Extracted material below:

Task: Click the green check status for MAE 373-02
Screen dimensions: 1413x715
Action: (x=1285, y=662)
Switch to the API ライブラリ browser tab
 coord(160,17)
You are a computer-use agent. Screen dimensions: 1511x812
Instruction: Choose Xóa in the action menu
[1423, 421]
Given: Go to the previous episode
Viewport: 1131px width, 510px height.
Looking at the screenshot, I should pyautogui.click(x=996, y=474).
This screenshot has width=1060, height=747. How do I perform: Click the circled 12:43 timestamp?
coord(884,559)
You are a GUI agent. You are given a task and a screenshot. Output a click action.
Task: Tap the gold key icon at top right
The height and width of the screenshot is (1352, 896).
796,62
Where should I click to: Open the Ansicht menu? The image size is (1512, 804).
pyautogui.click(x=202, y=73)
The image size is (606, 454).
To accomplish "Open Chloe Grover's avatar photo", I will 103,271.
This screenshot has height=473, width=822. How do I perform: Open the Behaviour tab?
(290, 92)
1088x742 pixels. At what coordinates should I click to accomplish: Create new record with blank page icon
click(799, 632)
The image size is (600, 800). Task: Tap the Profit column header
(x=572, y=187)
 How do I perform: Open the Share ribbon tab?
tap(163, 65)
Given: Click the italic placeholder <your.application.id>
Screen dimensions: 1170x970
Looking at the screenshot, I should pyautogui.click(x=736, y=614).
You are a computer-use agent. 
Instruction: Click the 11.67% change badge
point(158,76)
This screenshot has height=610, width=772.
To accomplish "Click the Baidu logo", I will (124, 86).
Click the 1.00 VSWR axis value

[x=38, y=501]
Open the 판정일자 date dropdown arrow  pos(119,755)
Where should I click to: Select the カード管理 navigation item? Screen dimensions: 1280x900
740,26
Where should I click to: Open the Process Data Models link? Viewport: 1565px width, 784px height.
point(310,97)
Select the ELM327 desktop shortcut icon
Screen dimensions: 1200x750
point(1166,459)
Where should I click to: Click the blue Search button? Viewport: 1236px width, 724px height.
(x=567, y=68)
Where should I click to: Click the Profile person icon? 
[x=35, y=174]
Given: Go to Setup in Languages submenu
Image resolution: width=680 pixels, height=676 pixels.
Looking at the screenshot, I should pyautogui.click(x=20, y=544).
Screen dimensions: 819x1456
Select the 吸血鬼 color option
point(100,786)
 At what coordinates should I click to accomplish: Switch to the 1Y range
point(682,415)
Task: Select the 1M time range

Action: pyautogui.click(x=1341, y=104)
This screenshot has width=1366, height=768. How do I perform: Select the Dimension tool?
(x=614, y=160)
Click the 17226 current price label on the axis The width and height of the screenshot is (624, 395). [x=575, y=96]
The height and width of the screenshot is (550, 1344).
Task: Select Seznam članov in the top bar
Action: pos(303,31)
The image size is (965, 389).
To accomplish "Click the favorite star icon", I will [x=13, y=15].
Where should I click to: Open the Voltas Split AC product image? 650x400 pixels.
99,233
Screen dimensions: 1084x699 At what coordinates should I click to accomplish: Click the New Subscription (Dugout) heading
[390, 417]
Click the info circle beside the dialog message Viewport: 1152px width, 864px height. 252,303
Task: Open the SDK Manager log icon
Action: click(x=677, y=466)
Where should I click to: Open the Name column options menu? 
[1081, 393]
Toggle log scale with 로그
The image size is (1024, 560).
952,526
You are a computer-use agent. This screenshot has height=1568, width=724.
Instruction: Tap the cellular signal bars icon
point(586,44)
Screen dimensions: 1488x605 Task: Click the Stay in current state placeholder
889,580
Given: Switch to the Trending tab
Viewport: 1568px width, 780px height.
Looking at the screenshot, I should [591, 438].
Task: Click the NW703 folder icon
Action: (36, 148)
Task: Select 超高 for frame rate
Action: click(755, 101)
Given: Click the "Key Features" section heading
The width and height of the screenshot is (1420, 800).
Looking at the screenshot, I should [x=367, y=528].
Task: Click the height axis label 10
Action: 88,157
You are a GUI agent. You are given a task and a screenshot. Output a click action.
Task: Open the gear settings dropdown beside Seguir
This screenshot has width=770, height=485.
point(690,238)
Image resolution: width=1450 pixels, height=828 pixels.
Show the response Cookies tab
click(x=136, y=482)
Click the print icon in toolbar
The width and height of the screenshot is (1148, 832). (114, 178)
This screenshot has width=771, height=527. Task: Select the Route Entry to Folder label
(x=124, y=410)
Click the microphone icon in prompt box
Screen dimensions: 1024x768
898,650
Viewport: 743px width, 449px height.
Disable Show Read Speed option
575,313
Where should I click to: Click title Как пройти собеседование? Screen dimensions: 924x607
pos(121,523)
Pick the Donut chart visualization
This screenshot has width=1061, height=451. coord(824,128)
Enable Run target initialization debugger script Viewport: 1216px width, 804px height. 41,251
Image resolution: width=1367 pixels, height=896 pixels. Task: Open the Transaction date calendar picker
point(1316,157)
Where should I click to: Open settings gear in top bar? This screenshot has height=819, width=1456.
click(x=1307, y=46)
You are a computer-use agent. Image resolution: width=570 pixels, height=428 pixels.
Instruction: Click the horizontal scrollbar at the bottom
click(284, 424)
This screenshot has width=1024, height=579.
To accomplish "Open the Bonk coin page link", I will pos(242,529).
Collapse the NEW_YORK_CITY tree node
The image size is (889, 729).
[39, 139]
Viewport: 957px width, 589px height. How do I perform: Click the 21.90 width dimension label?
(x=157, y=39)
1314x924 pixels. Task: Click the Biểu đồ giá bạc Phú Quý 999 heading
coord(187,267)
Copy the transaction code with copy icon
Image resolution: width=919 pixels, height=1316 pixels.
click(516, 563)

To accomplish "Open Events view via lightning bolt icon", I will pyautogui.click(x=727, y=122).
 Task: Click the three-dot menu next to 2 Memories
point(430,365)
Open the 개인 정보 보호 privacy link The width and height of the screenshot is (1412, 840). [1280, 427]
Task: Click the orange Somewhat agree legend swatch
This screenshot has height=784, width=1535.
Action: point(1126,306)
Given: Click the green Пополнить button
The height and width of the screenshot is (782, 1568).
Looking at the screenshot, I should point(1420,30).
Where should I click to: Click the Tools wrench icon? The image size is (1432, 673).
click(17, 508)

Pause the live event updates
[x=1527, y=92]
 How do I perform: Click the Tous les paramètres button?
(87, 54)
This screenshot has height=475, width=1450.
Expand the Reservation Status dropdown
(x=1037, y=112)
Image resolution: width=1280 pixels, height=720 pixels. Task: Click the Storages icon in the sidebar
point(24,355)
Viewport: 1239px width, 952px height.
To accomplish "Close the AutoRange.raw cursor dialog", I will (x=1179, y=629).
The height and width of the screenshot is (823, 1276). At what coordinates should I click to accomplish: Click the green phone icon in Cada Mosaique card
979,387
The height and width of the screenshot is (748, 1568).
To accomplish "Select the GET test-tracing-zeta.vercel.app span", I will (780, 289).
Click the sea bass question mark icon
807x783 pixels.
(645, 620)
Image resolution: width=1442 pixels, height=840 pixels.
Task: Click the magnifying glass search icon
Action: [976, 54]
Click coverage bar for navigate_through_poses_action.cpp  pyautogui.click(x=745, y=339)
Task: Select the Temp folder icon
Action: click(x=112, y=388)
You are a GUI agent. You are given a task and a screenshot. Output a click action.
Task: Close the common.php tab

End of Extracted material.

Each line in the data that holds the string "Close" should be found and copied.

Exercise response:
To accomplish "Close the AutoRange.raw cursor dialog", I will (x=1179, y=629).
Task: Close the common.php tab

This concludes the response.